Surface electromyography (sEMG) readings were also recorded bilaterally from the trapezius, biceps, and the erector spinae muscles at L4 level, as published previously16. To complement the HR data, we extracted electrocardiogram (ECG) signals from the sEMG recording. We used Matlab R2017b for signal processing. The raw sEMG readings were first detrended to mean zero amplitude. The signals’ power spectra were then inspected visually to identify sharp peaks of alternating current (AC) noise caused by various electronic devices, most commonly at 50 Hz and multiples thereof. Noise peaks were removed using interpolation to flatten the power of the noisy frequency spectrum range of 1 Hz to the mean power of frequency range 0.5 Hz above and below the noisy range.
The best ECG signal was obtained from the right erector spinae (FM n = 24; healthy controls (HC) n = 20) or the left trapezius (FM n = 27; HC n = 11). ECG signals were visually inspected to determine which channel to use for optimum results. A 3-min sample starting at 20 s of each recording was used. From these channels, the QRS complexes were located by filtering the EMG signal with a third-order Butterworth bandpass filter to the 10 to 40 Hz range containing most of the ECG signal. The ECG signal was isolated with principal component analysis (PCA).
HRV analysis was performed using KUBIOS HRV Premium 3.2.0 software. As measures of HRV, we used heart rate (HR), mean interval between heart beats (measured between successive R peaks of the QRS complex in ms [RR]) (RRmean), root mean squared interval differences of successive beats (RMSSD), and the standard deviation of intervals between normal heart beats (SDNN). These measures are usable in ultra-short ECG samples, such as the three-minute samples in our case9.
For the baseline values, we used the mean HR, RRmean, RMSSD, and SDNN for the first 30 s of the recording.
For comparison between two groups, the Mann–Whitney U-test was used for continuous variables and the χ2-test for categorical variables. Comparisons between three groups or clusters were done with analysis of variance (ANOVA) with post-hoc testing using the Tukey test.
We used linear modelling with generalized least squares (GLS) to test how HRV variables were affected by the FM status, the stress-relaxation protocol, and whether the reactions of FM patients and controls differed during the protocol, i.e. group-time interaction. To evaluate reactivity, the base model also needed to include the baseline value of the outcomes. We also tested a second model adjusting for BMI, smoking status, and leisure time physical activity (LTPA). To improve interpretability, LTPA was dichotomised into physically active (physical activity score of seven or more) and inactive. Formulae for HR are shown below:
$$HR \, = \, Group \, \times \, Time \, + \, Baseline,$$
$$HR \, = \, Group \, \times \, Time \, + \, Baseline \, + \, BMI \, + \, Smoking \, + LTPA.$$
Significant group differences in HRV or HRV reactivity were evaluated for suitability as clustering variables for cluster analysis within the FM subgroup post hoc. We conducted k-means clustering on z-transformed variables, with the number of variables and clusters restricted to n = 10 × d × k (d = number of clustering variables, k = number of clusters)21.

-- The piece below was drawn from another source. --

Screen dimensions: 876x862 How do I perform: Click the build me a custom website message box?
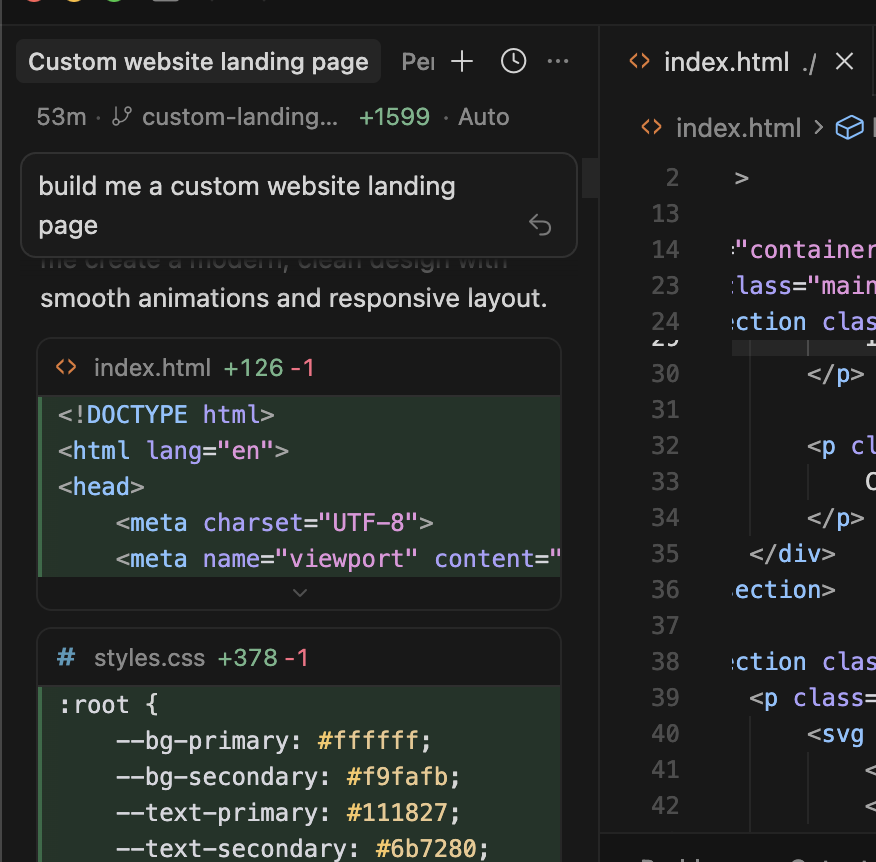[280, 205]
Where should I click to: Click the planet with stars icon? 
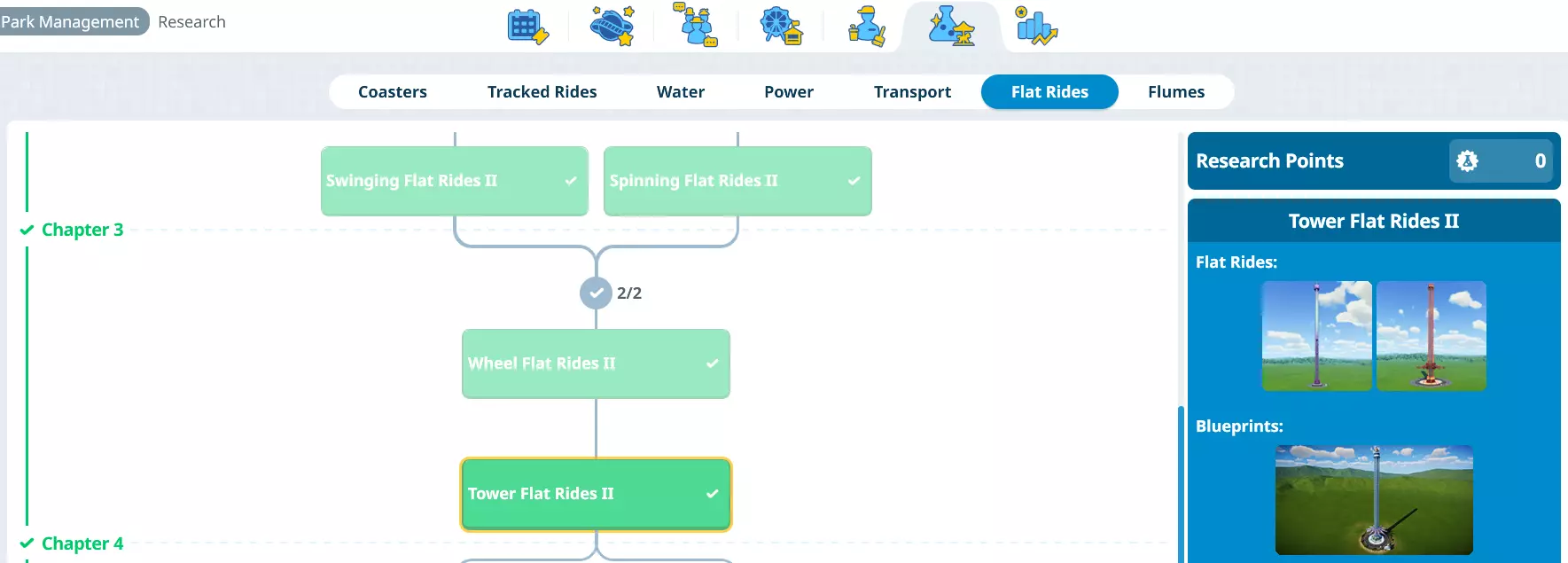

Statistical analyses were done with R version 4.0.0 (The R Foundation for Statistical Computing 2020). GLS was done with the nlme R package version 3.1-14722.
Ethics approval and consent to participate
The study was conducted in accordance with the Declaration of Helsinki and the study protocol was approved by the Ethics Committee of the Helsinki and Uusimaa Hospital District. All subjects provided written informed consent.